=== PAGE ===
Les siècles finissent par avoir une poche de fiel. Cette poche crève. C’est Marat.

Même victorieux, Marat était funèbre. Le jour de son triomphe, il s’écria : Couronne de laurier sur ma tête, et corde au cou des Girondins !

Marat s’est formé goutte à goutte.

S’irriter contre Marat, c’est s’irriter contre un stalactite.

Regardez cette voûte, c’est l’histoire. Rocher monstre, formation terrible, plafond sinistre du genre humain. C’est de là que Marat a suinté. Un cœur a été composé de ce qui est tombé de Busiris, de ce qui est tombé de Tibère, de ce qui est tombé de Borgia, de ce qui est tombé de Philippe ii, de ce qui est tombé des autodafés, de ce qui est tombé des dragonnades, de ce qui est tombé de Damiens, et le résidu vivant de cette filtration épouvantable, c’est Marat.

Et Hébert ? dira-t-on. Est-ce que ce n’est pas un Marat ? Non. Il y a un abîme entre Hébert et Marat. Hébert est le misérable, Marat est la misère.
=== DONNÉES FOURNIES ===
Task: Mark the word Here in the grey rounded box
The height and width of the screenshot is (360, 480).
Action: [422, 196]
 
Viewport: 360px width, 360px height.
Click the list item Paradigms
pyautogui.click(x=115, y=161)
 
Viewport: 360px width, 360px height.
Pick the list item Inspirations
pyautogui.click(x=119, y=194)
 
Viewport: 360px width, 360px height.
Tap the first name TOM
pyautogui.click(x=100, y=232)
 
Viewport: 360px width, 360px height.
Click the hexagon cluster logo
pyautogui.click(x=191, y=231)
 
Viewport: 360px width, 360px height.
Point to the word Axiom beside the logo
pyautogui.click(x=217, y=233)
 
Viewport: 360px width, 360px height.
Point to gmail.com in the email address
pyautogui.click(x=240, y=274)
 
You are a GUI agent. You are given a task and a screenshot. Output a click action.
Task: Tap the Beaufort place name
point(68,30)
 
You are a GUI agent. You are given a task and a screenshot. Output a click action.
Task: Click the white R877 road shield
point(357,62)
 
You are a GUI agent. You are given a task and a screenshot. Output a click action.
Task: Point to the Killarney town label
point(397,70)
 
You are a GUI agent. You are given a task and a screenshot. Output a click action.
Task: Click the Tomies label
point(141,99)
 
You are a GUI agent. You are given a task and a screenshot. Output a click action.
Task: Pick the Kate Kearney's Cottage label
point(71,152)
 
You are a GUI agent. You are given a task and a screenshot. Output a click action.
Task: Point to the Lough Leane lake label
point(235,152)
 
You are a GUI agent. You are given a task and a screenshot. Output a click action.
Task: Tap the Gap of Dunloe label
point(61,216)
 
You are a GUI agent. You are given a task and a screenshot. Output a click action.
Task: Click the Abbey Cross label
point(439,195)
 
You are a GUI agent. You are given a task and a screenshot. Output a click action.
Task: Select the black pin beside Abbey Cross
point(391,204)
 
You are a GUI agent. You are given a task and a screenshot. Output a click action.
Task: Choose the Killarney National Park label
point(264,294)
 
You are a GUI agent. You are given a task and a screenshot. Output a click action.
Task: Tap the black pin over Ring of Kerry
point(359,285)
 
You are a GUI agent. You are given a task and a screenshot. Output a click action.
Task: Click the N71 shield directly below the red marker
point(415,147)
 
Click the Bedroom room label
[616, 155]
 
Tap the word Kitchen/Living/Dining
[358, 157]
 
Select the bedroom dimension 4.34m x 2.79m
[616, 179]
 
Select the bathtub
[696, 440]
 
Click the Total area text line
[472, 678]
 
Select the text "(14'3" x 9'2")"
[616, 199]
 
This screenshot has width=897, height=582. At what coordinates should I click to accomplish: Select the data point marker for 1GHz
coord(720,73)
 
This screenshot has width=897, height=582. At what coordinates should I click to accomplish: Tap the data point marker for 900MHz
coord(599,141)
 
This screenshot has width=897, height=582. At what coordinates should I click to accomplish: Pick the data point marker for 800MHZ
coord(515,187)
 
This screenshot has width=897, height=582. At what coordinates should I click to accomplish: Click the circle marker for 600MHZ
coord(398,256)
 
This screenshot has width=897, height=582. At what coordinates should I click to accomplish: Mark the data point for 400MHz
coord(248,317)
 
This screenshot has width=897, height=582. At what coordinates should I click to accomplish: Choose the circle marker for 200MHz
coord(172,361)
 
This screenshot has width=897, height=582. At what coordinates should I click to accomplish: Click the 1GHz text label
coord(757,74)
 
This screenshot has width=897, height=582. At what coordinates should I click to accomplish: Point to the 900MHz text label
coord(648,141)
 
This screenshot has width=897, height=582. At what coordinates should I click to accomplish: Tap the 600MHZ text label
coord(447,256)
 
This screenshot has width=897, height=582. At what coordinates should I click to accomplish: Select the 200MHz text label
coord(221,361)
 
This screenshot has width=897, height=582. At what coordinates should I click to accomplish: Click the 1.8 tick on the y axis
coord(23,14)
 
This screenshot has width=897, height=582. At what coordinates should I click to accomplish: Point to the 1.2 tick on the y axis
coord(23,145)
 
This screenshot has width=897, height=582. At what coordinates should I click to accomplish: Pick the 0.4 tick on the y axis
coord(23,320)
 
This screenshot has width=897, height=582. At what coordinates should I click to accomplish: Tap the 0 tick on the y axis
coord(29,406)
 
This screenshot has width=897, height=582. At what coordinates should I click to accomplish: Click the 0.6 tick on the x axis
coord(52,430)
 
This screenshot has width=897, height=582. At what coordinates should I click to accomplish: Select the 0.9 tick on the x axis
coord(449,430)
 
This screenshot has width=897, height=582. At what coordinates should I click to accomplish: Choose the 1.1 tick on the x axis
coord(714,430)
===
- CONSIGNES
(A) D’après le texte sur Marat, pourquoi s’irriter contre Marat revient-il à s’irriter contre un stalactite ? Répondez en une à trois phrases.
(B) Recopiez fidèlement le passage du texte sur Marat qui va de « Même victorieux, Marat » jusqu’à « goutte à goutte. » inclus.
(C) Dans le texte sur Marat, énumérez tout ce dont il est dit que quelque chose « est tombé » pour composer le cœur de Marat.

- RÉPONSES AUX EXERCICES
(A) Parce que Marat s’est formé goutte à goutte, comme un stalactite. Il a suinté de la voûte de l’histoire et constitue le résidu vivant de ce qui est tombé de Busiris, de Tibère, de Borgia et d’autres.

(B)
Même victorieux, Marat était funèbre. Le jour de son triomphe, il s’écria : Couronne de laurier sur ma tête, et corde au cou des Girondins !

Marat s’est formé goutte à goutte.

(C) Busiris, Tibère, Borgia, Philippe ii, les autodafés, les dragonnades, Damiens.